Rosemary’s Baby (1968) and Hereditary (2018) may be 50 years apart, but both films have one prominent theme: the involuntary mother. In both films women are depicted as being horrified by their children. Rosemary (Mia Farrow) leans over the crib of her baby, ready to kill it if necessary; Annie (Toni Collette) screams at the sight of her eldest son, Peter, as ants cover his face. Horror has always relied upon presenting women in unnatural and disorderly ways. It has become a common trope for women not to experience maternal bliss and happiness upon the arrival of children, but rather to have feelings of grief, resentment, and ambivalence toward their offspring. The antimaternal trend seen in films such as I Don’t Want To Be Born (1975) or The Omen (1976) has continued in recent years with the likes of The Babadook (2014).

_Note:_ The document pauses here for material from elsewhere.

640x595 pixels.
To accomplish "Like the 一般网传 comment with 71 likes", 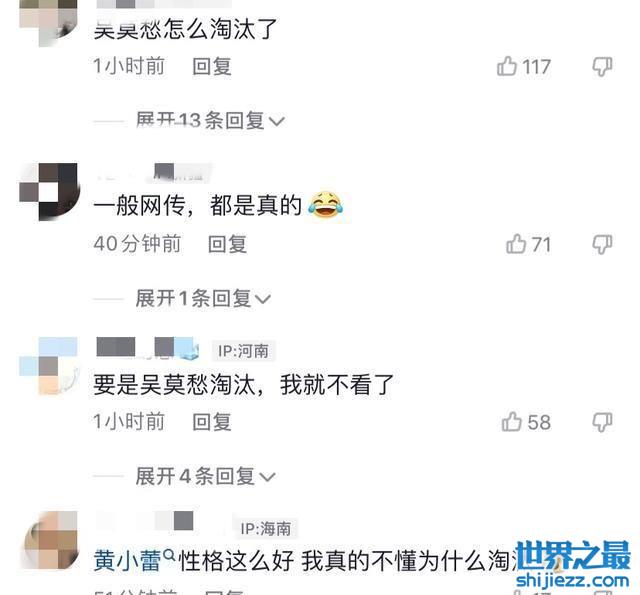I will click(516, 244).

Rosemary and Annie, both horrified by their children.
Maternal ambivalence
Rosemary’s Baby and Hereditary, of course, are set in very different social contexts. In Rosemary’s Baby, involuntary motherhood has to be read within the context of the rise of the 1960s women’s liberation movement. At first glance, Rosemary seems like the perfect traditional woman: married, submissive to her husband, and immaculately dressed. However, she does not have a child. I would argue that it is Rosemary’s childlessness that renders her monstrous from the male, heteronormative perspective – where an unwillingness to become a mother is synonymous with a failure of womanhood. Even the title suggests that Rosemary and her baby are inextricably linked; when we find at the beginning of the film that Rosemary does not have a baby, her childlessness becomes uncanny. Sarah Arnold, in Maternal Horror Film: Melodrama and Motherhood (2013), argues that pregnancy, although often depicted in modern times as a joyful experience, has ‘historically had been treated with deep suspicion and concern’. (In Renaissance Italy, when a woman found out she was pregnant the first thing she would do was write out her will.)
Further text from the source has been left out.